The more interesting question in Wolf’s case was whether the fact that the cat sculptures were already being cast when Katz died made any difference to our analysis, especially since several pieces from the same edition were completed before his death. In our view, a court would interpret the law to require disclosure of posthumous casts from an edition even if the sculpture was created before the artist died.
Wolf then asked whether the foundation could produce Katz’s cats in cast iron – a metal different from the one the artist intended. Doing so might be an alliterative catastrophe but was not illegal. It would, though, violate the section of the Standards and Guidelines code stating that “all unauthorized…transfers into new materials, unless specifically condoned by the artist,…should be considered inauthentic or counterfeit.”
“How about posthumously signing the sculptures or embossing them with a stamp authorized by the estate?” asked Wolf. We thought the signature sounded like forgery, but the estate stamp was appropriate.
Wolf’s next question: Could the foundation stop a New York gallery from selling cheap replicas of Katz’s cats? Apparently the artist had sold copyrights to some sculptures during his lifetime to this dealer.
If the gallery made unauthorized replicas of sculptures in which the foundation owned the copyright, the gallery would be quilty of copyright infringement. Collectors who bought such replicas could not sue it under the Copyright Act, because that law is for the benefit only of artists and their heirs and assignees. However, the foundation could bring the gallery to court. Of course, if the gallery had lawfully acquired the copyright, the foundation would have little recourse.

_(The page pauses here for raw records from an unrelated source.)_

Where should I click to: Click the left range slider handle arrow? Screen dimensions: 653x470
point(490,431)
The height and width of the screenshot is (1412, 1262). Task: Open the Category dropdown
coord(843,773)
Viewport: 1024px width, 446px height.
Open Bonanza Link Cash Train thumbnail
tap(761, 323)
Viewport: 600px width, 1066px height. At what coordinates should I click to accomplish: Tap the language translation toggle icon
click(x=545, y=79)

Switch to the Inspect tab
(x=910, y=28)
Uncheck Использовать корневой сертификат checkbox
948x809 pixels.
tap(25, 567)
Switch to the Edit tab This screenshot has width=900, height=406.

“Couldn’t we still make a claim against the gallery based on moral rights?” cried Wolf, referring to a legal concept that originated in France and that permits artists to protect the integrity of their work. “The shoddy replicas damage Kat’s reputation!” The answer was no. Unlike in France, where they are perpetual, moral rights in the U.S. – incorporated into the Visual Artists Rights Act of 1990 – expire with the artist, so there was no legal remedy available under this theory.
“Could collectors who buy these copies from the gallery compel our foundation to authenticate them?” Wolf wondered. Again the answer was no. In the 2009 case Thome v. Alexander & Louisa Calder Foundation, a New York appellate court refused to force the foundation to authenticate theatrical stage sets that were designed by the artist but completed just a few months after his death in 1976. The court was not persuaded by the fact that he had reviewed and approved the completed plans for the set, holding that the foundation only had to “consider” requests for authentication.
We advise any purchaser of a sculpture produced in multiples to request detailed documentation from the seller. This is especially important with sculptures because they normally do not bear the fraction commonly seen on prints, whose numerator indicate the number of the copy and whose denominator indicates the size of the total edition. Buyers who are unsure if an edition is limited should do some basic due diligence, including even contacting the foundry that manufactured the sculpture to confirm that it is authentic. For the sculptors themselves, our advice is to leave clear written records about whether, how, and by whom they want their sculptures to be reproduced after they are gone.
As for Wolf and his floundering, foundering foundation, in the area of posthumous sculptures it’s almost always safer to reveal more information to buyers than less. That’s simply par for the course.